==== Extract ====

One of the things that clients I see are often most confused about when it comes to anxiety and depression is the relationship between their feelings and the root nature of the problem. All too often we label the feelings as the problem.
Consider it from this perspective; if you go to hospital with a broken leg, you wouldn’t say, “I have pain-in-my-leg disorder”. The pain signals that there is an underlying problem. Similarly, if you are out in the cold with no jumper, you wouldn’t say that you have “a coldness disorder”. Feeling pain and cold are signs that your basic needs for bodily integrity and warmth are not being met.
Negative feelings like depression and anxiety function the same way. They are, for the large majority, emotional signals that an individual’s psychological health is not ideal. A signal that their needs are not being met. Humans have relationship needs in the following areas:
- Peers / friendships
- Romantic partners
- Group / occupational / social identity
There is also the relationship they have with themselves and the extent to which they feel proud and accepting of themselves (or not). In other words, it is vital we feel known and valued by our family, our friends and our lovers. It is equally important to us to be known and valued in terms of how we contribute to society. It is also vital that we have compassion and respect for ourselves.
Depression can be our emotional system signaling that things are not working and that our need for good relationships are not being met. If you are low on relational value in the key areas of family, friends, lovers, group and self; feeling depressed in this context is the same as feeling pain from a broken leg and feeling cold from being outside in the cold with no coat.

==== Data ====

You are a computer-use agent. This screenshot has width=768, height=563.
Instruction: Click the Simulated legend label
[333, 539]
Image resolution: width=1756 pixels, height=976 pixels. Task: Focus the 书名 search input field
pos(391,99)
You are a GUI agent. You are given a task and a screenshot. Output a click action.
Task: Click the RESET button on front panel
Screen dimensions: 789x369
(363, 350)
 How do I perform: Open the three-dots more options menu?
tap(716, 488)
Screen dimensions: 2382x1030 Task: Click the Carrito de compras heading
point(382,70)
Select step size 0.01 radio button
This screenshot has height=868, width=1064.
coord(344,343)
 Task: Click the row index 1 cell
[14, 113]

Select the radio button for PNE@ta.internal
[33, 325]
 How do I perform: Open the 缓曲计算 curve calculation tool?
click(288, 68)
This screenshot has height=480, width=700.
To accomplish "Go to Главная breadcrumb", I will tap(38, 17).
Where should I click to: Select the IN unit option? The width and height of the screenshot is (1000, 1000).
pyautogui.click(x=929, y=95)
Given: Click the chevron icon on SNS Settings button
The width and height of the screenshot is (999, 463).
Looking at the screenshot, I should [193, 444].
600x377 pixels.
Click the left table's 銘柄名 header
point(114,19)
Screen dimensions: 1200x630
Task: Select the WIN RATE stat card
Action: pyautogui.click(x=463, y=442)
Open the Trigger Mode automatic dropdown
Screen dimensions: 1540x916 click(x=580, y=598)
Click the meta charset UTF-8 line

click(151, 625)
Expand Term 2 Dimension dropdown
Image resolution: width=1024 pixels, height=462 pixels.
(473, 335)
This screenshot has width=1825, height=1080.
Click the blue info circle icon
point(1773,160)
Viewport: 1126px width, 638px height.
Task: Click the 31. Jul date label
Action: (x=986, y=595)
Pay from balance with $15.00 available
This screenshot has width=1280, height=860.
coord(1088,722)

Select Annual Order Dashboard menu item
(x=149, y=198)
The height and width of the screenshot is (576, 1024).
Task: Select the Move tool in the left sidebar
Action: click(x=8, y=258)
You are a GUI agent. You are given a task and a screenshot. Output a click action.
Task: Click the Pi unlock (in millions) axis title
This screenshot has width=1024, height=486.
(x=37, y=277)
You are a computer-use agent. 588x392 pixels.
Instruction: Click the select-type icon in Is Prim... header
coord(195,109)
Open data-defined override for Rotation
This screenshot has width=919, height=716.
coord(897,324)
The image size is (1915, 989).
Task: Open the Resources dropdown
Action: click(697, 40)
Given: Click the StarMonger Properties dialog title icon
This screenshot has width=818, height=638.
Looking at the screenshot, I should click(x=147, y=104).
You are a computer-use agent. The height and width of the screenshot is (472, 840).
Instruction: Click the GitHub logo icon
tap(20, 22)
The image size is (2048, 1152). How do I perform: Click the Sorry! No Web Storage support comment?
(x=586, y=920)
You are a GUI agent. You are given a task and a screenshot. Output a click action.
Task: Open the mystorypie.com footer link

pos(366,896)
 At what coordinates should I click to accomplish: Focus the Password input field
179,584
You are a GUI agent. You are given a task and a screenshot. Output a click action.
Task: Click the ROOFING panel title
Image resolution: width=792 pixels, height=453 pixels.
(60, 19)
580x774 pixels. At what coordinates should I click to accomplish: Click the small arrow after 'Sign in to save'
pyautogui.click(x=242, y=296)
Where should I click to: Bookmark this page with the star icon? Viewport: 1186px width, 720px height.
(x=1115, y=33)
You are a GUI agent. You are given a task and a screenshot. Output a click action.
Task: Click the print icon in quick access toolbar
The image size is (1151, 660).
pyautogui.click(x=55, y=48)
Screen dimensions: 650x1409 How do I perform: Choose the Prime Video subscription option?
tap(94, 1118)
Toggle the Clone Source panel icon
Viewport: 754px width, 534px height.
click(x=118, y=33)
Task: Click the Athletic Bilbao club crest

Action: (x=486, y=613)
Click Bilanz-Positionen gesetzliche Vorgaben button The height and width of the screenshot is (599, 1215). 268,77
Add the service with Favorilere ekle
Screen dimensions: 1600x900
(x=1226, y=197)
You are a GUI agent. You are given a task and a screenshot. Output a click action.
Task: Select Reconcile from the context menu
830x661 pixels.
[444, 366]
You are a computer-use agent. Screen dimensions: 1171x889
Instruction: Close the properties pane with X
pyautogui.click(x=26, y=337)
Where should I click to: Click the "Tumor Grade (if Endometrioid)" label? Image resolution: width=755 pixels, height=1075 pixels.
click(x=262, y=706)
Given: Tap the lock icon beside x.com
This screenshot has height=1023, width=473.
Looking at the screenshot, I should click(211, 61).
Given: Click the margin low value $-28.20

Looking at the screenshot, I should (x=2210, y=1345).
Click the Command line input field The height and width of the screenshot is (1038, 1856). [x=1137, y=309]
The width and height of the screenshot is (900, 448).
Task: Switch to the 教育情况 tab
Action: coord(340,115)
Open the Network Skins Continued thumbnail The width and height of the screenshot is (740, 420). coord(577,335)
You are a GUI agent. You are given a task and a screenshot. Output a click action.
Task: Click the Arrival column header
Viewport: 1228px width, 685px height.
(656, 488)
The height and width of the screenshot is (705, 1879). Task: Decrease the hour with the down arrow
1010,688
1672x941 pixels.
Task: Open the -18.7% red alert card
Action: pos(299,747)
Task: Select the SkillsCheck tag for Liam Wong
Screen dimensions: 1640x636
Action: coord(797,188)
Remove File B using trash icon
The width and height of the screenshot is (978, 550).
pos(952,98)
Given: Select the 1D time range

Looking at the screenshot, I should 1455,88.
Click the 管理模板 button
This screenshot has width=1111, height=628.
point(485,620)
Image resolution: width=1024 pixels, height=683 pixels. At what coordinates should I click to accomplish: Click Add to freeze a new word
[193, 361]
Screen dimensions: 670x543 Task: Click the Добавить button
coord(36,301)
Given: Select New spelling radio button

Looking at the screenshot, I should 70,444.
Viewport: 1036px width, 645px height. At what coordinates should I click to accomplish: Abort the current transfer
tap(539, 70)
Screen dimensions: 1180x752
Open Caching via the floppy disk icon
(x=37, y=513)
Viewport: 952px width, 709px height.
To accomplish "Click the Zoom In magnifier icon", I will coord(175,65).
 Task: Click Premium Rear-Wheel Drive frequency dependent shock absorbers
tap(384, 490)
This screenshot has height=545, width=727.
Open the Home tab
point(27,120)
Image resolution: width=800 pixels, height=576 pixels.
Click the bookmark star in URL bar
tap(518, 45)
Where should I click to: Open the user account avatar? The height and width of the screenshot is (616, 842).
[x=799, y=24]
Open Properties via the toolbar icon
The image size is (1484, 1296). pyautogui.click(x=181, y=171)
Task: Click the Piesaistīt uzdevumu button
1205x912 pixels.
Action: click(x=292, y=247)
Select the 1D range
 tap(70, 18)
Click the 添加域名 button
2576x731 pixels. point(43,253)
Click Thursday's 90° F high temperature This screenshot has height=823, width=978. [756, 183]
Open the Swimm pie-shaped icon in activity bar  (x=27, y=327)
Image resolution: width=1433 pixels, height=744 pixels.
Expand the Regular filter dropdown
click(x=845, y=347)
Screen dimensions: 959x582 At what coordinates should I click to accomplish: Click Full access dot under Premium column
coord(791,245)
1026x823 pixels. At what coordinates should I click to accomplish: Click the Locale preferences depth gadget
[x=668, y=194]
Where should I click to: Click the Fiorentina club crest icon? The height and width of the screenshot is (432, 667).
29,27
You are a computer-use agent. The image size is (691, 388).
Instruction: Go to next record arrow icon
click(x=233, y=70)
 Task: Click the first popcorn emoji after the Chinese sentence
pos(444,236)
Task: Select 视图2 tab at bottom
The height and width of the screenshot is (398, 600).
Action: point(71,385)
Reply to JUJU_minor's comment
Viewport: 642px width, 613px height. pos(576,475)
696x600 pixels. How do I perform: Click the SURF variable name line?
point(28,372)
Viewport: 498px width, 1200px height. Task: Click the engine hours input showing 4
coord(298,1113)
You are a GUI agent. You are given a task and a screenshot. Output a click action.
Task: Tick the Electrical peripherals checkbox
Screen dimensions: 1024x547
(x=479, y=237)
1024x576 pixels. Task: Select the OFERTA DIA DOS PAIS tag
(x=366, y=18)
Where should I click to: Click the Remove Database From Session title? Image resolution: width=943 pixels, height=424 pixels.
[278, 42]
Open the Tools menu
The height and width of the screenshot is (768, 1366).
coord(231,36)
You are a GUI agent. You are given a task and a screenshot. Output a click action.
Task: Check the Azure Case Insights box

====

**Task requirements**:
- 1) Give the section of the passage on anxiety and depression between "Consider it from" and "warmth are not being met.", inclusive, swapping "jumper" for "sweater".
- 2) Answer these questions from the passage on anxiety and depression:
(a) According to the passage, which two basic needs go unmet when a person feels pain and cold?
(b) Which three areas are listed after "Humans have relationship needs in the following areas"?
(c) Which key areas of relational value does the final paragraph name?
These entries are separate material and have no connection to the passage on anxiety and depression.

**Your written answers**:
- 1)
Consider it from this perspective; if you go to hospital with a broken leg, you wouldn’t say, “I have pain-in-my-leg disorder”. The pain signals that there is an underlying problem. Similarly, if you are out in the cold with no sweater, you wouldn’t say that you have “a coldness disorder”. Feeling pain and cold are signs that your basic needs for bodily integrity and warmth are not being met.

- 2)
(a) Bodily integrity and warmth.
(b) Peers / friendships; romantic partners; group / occupational / social identity.
(c) Family, friends, lovers, group and self.